--- Data to process ---
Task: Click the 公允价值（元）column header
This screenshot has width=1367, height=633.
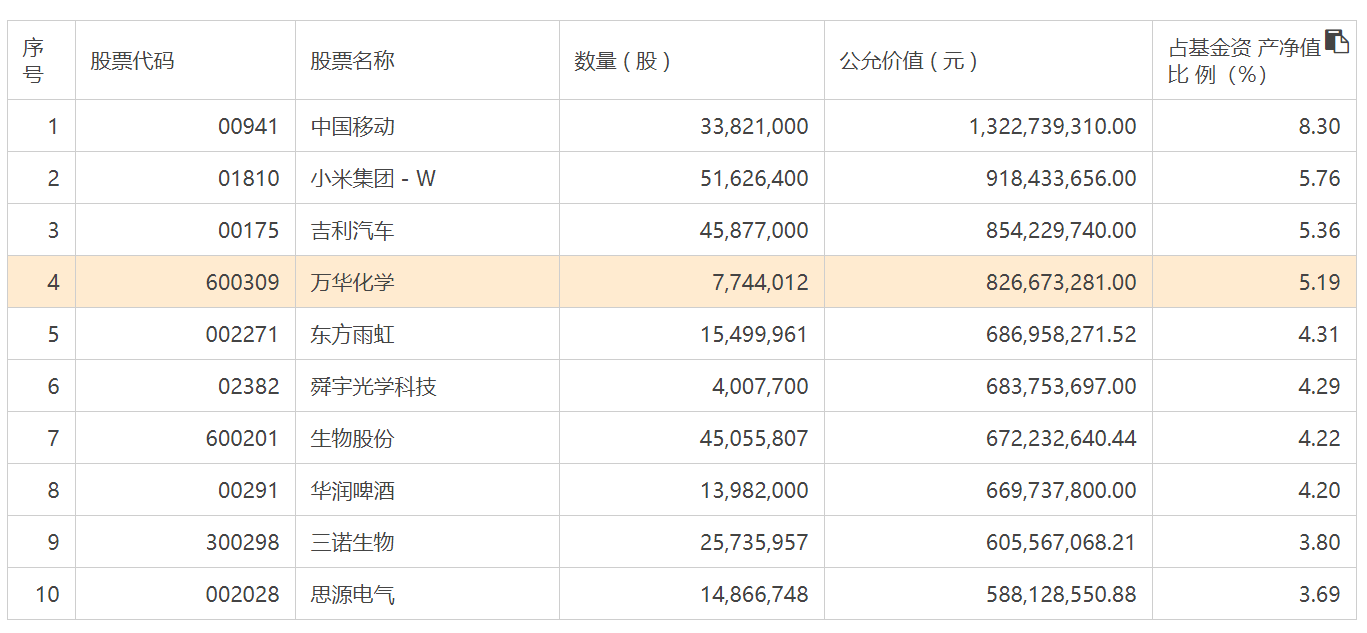Action: 908,61
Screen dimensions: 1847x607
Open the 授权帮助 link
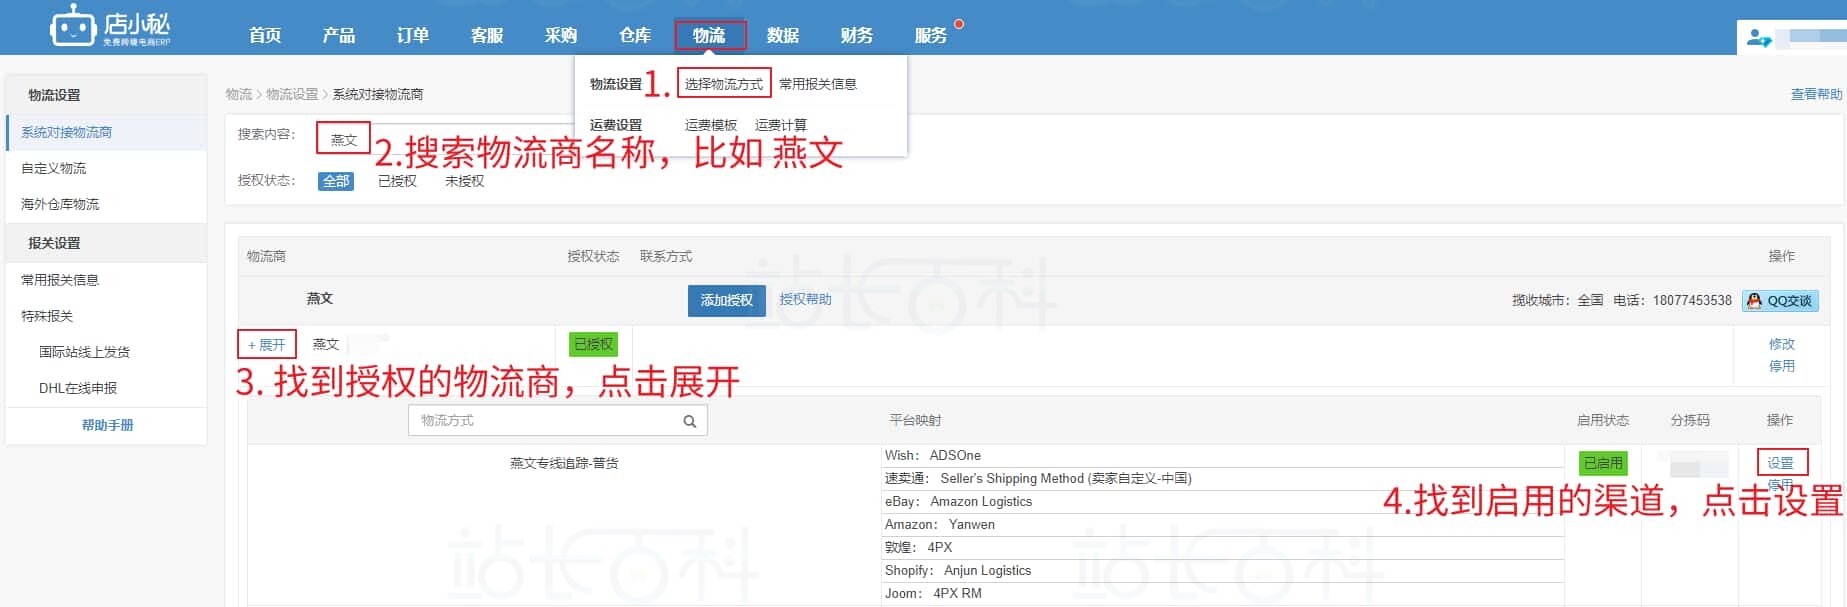click(805, 299)
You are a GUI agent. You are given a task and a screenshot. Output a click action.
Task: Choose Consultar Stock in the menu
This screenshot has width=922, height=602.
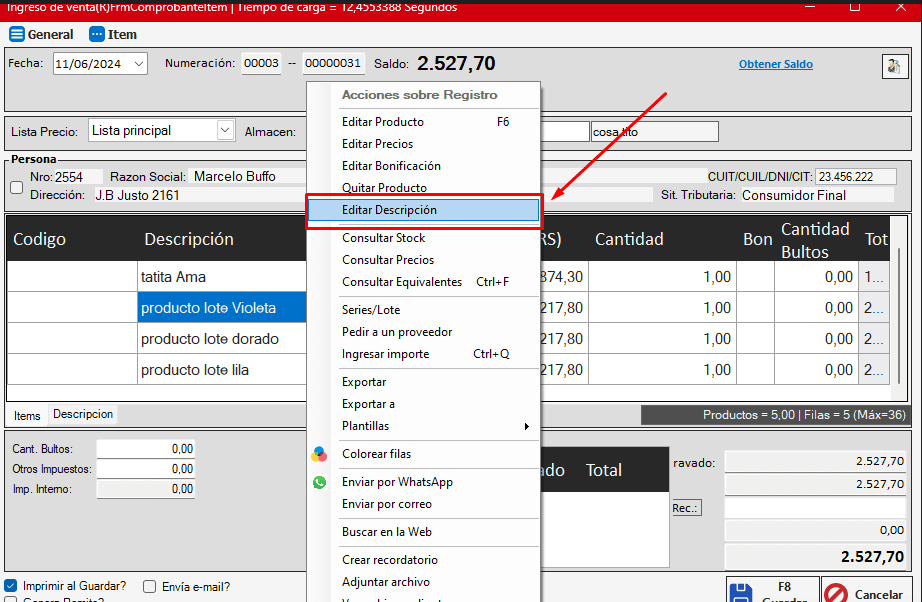click(383, 238)
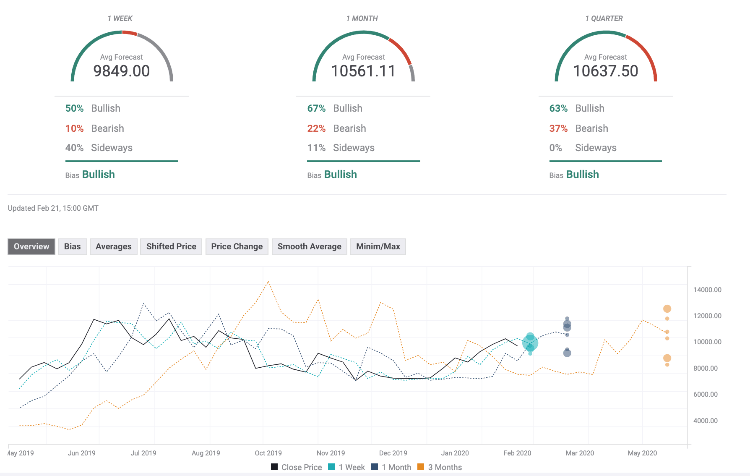The height and width of the screenshot is (476, 750).
Task: Click the October 2019 orange line peak
Action: [267, 282]
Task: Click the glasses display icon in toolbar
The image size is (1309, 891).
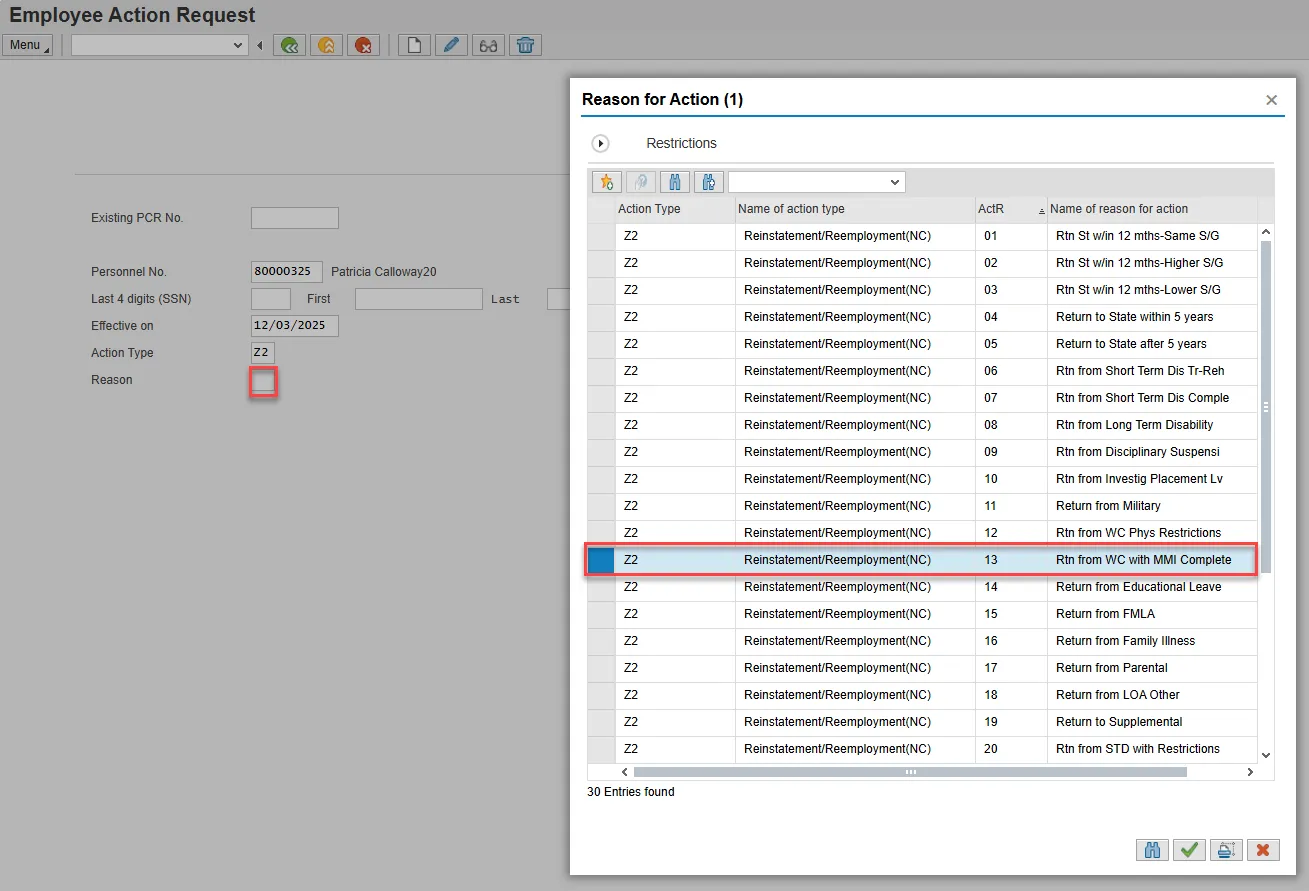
---
Work item: Copy the material exactly as written and leave every picture behind.

Written solution:
Task: Click the 公允价值（元）column header
This screenshot has width=1367, height=633.
Action: 908,61
Screen dimensions: 1847x607
Open the 授权帮助 link
click(805, 299)
You are a GUI agent. You are given a task and a screenshot. Output a click action.
Task: Choose Consultar Stock in the menu
This screenshot has width=922, height=602.
click(383, 238)
The height and width of the screenshot is (476, 750).
Task: Click the October 2019 orange line peak
Action: [267, 282]
Task: Click the glasses display icon in toolbar
The image size is (1309, 891).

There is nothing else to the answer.